_WRITTEN REQUEST 1_
In the message about Kafka topic names, write out everything from "Yes, agree here." down to "accidentally do it.".
_WRITTEN REQUEST 2_
In the message about Kafka topic names, when should a solution fail instead of when Ganglia is configured?
# Start of PAGE
Yes, agree here. While it can be a little confusing, I think it's better to
just disallow the character for all creation steps so you can't create more
"bad" topic names, but not try and enforce it for topics that already
exist. Anyone who is in that situation is already there with regards to
metrics, and so they are probably making sure they don't collide names that
only differ in the use of "_" and ".". However, we don't want a new user to
accidentally do it.

-Todd


On Fri, Jul 10, 2015 at 2:02 PM, Gwen Shapira <gshap...@cloudera.com> wrote:

> I don't think we should break existing topics. Just disallow new
> topics going forward.
>
> Agree that having both is horrible, but we should have a solution that
> fails when you run "kafka_topics.sh --create", not when you configure
> Ganglia.
# End of PAGE
# Start of DATA PROVIDED
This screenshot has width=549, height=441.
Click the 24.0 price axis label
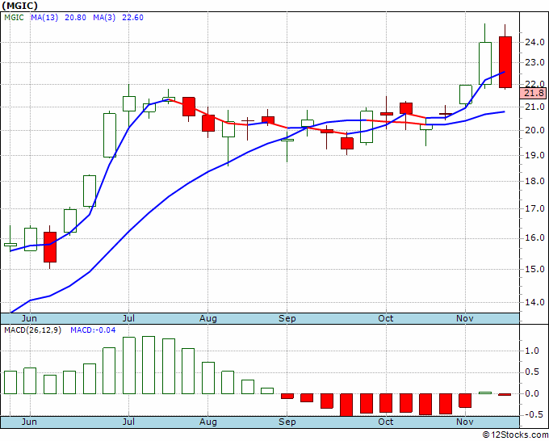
# End of DATA PROVIDED
_EXPECTED ANSWER 1_
Yes, agree here. While it can be a little confusing, I think it's better to
just disallow the character for all creation steps so you can't create more
"bad" topic names, but not try and enforce it for topics that already
exist. Anyone who is in that situation is already there with regards to
metrics, and so they are probably making sure they don't collide names that
only differ in the use of "_" and ".". However, we don't want a new user to
accidentally do it.

_EXPECTED ANSWER 2_
When you run "kafka_topics.sh --create".